On Thu, Apr 15, 2010 at 02:09:21PM -0400, Andersen, Krista wrote:
> I have noticed some odd sync behavior since we upgraded to 1.6.9 about four weeks ago.
>
> (Mostly we are pleased with the improved sync performance over 1.6.3 - yay! However...)
>
> First: I have seen commits involving a large number (over 700 paths listed in the log) of files fail with the output:
> Transmitting file data ................svnsync: REPORT of 'http://serverName/parentDirectory/repoName': Could not read response body: connection was closed by server (http://serverName)
>
> When we saw sync issue due to revision size in 1.6.3, the output usually said something about chunk size delimiter. So this message is a little new. I attempted the same fix that we relied on before - I created an incremental dumpfile of this troublesome revision, sent it to the mirror server, and loaded it to the mirror repository. This seemed fine - no error output.
>
> Second: When I tried to sync the repos again I receive another failure message:
> Failed to get lock on destination repos, currently held by 'serverName:2d2b076c-df40-c50c-eb0a-e4a3a768c044'
> Failed to get lock on destination repos, currently held by 'serverName:2d2b076c-df40-c50c-eb0a-e4a3a768c044'
> Failed to get lock on destination repos, currently held by 'serverName:56e74c67-1445-4659-927b-9ff36a270e3f'
> Failed to get lock on destination repos, currently held by 'serverName:56e74c67-1445-4659-927b-9ff36a270e3f'
> Failed to get lock on destination repos, currently held by 'serverName:fdb640ac-97b0-c76b-913c-fa50baf48ee9'
> Failed to get lock on destination repos, currently held by 'serverName:fdb640ac-97b0-c76b-913c-fa50baf48ee9'
> svnsync: Couldn't get lock on destination repos after 10 attempts
>
> Usually I can use propdel to remove the sync-lock. However it does not solve the problem now. A peek into the repo/db/revprops/0/0 file shows there is no sync-lock. I also noticed that the last merged rev was still one rev behind the loaded rev number - so I edited this hoping it might help - (was no help).
>
> The other thing that is different in this situation (when compared to sync issues from svn 1.6.3), is that the lock number shown in the output is changing. Normally stale locks showed a consistent number after the serverName in the error message. This output shows a changing number.
>
> svnadmin verify of both the master and mirror location show no problems.

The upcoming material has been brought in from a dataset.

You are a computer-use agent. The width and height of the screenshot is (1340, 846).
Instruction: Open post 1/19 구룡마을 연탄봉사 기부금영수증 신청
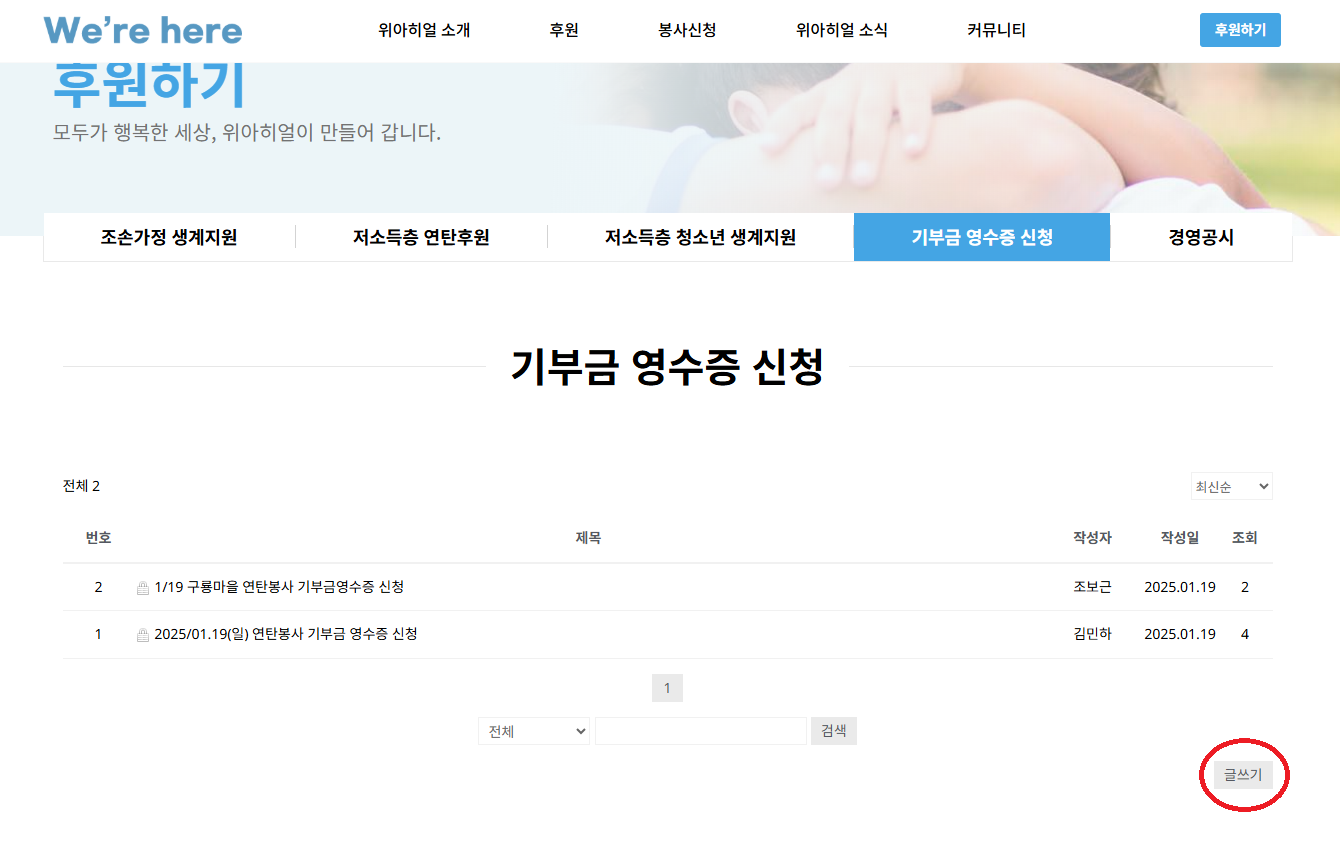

> svnadmin lstxns on the mirror repo showed about ten transaction beginning with the number of the last rev before the large commit. Removing these from the mirror repo did not help the stuck sync lock.
>
> So does anyone know - where is this new 1.6.9 lock? Why is it stuck? And how do I get my sync going again?
It sounds like you ran into a known race condition in svnsync,
which leads to svnsync meta data curruption (not repository data
corruption!).
Also, it looks like several svnsync processes were trying to sync
the repository at the same time. Can you provide more information
about how you have set up the syncing process? How many machines
are involved, and where is svnsync run?
I'll try to help you get the sync going again, though it sounds
like you've done most of what I will suggest already:
First, make sure that no svnsync is running on the repository.
Disable svnsync.
You need to figure out the latest revision which was synced to the
slave:
svnlook youngest /path/to/slave/repository
And then make sure that the svnsync:last-merged-rev revision property
at revision 0 matches the revision printed by 'svnlook youngest':
svn pg --revprop -r 0 svnsync:last-merged-rev
If it differs, edit it:
svn pe --revprop -r 0 svnsync:last-merged-rev
Next, make sure that no svnsync:currently-copying and no
svnsync:lock property is set:
svn pd --revprop -r svnsync:currently-copying
svn pd --revprop -r svnsync:lock
Now start syncing again, and it should work.
If it does not and you cannot figure out why, please ask for
more help.
To avoid corruption of the sync process in the future, you should
make sure that only *one* svnsync process is running at any given time.
On UNIX, this can be done using tools suck as lockfile(1), lockf(1),
or the like (lockfile is in the procmail package).
Run a sync script from cron that looks something like this:
#!/bin/sh
# get the lock
LOCKFILE=/tmp/`basename ${0}`.lock
lockfile -r 3 ${LOCKFILE} || exit 1
# run the sync
svnsync ...
rm -f ${LOCKFILE}
This workaround means that you have to run svnsync on either the master
or the slave, not both.
I don't know when this bug will be fixed yet.
As it stands people have to resort to an external locking mechanims for
svnsync because svnsync's built-in locking is inherintly racy.
Related issues in our bug tracker are:
http://subversion.tigris.org/issues/show_bug.cgi?id=3545
http://subversion.tigris.org/issues/show_bug.cgi?id=3546
If you want to be informed about progress on this bug, you can
add yourself to the Cc list of these issues.
Stefan
Received on 2010-04-15 21:02:47 CEST